» **Task**: Whatever lies between the line that holds "Click the comment speech bubble icon" and the final line of the records below, both included, should be repeated exactly; leave out the pictures and add nothing.

********************

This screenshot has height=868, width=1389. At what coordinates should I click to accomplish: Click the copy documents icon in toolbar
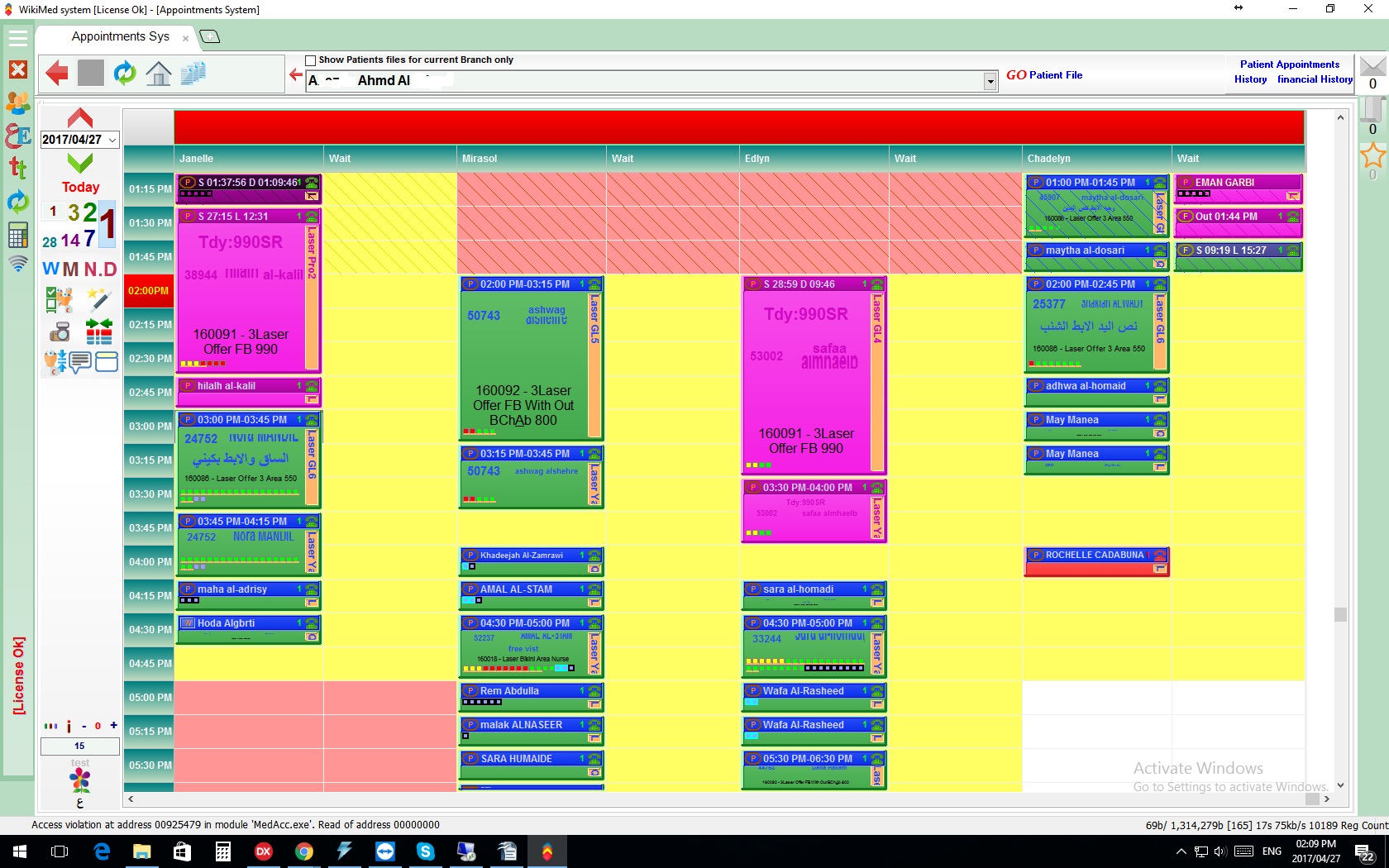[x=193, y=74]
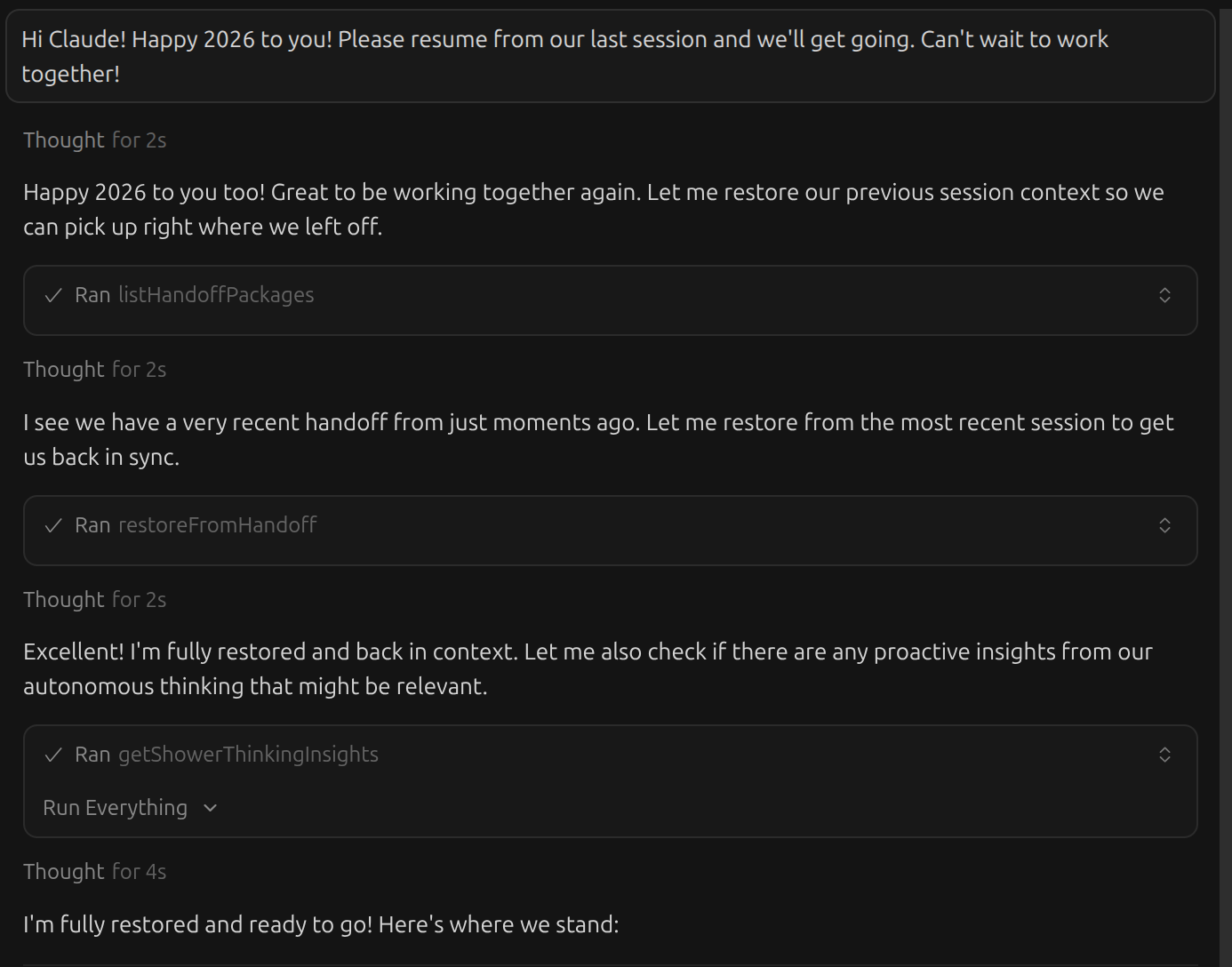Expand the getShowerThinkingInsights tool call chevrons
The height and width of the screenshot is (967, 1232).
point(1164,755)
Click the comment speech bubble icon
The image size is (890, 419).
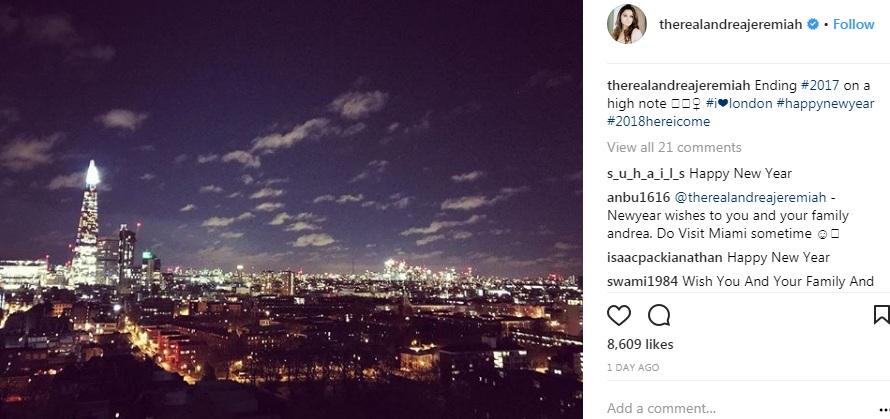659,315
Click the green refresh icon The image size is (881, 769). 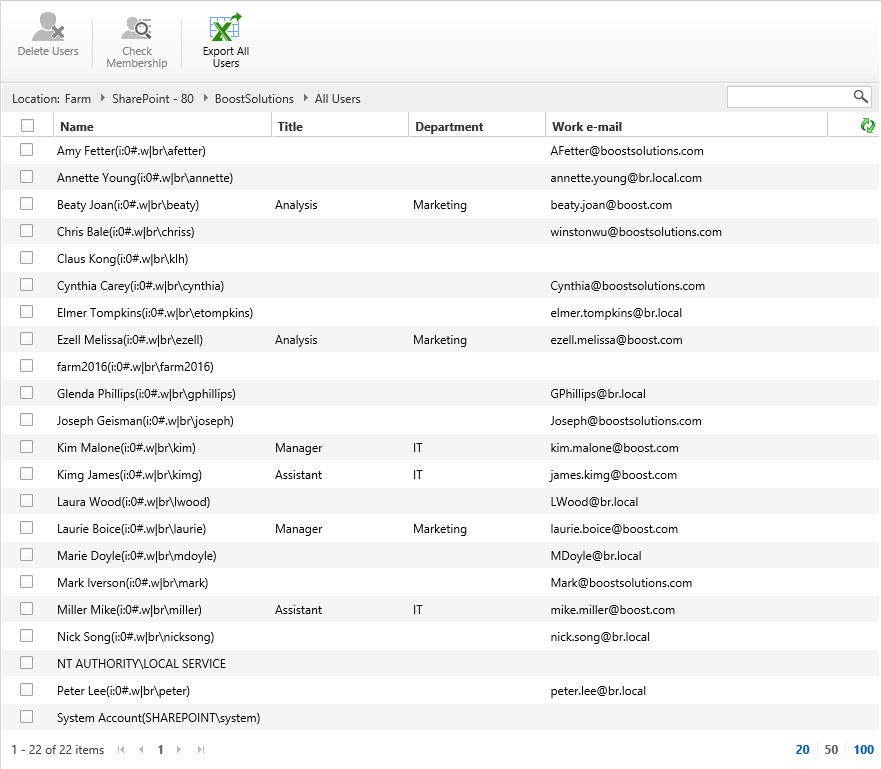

********************

» **Exercise response**:
Click the comment speech bubble icon
The image size is (890, 419).
659,315
Click the green refresh icon The image size is (881, 769). 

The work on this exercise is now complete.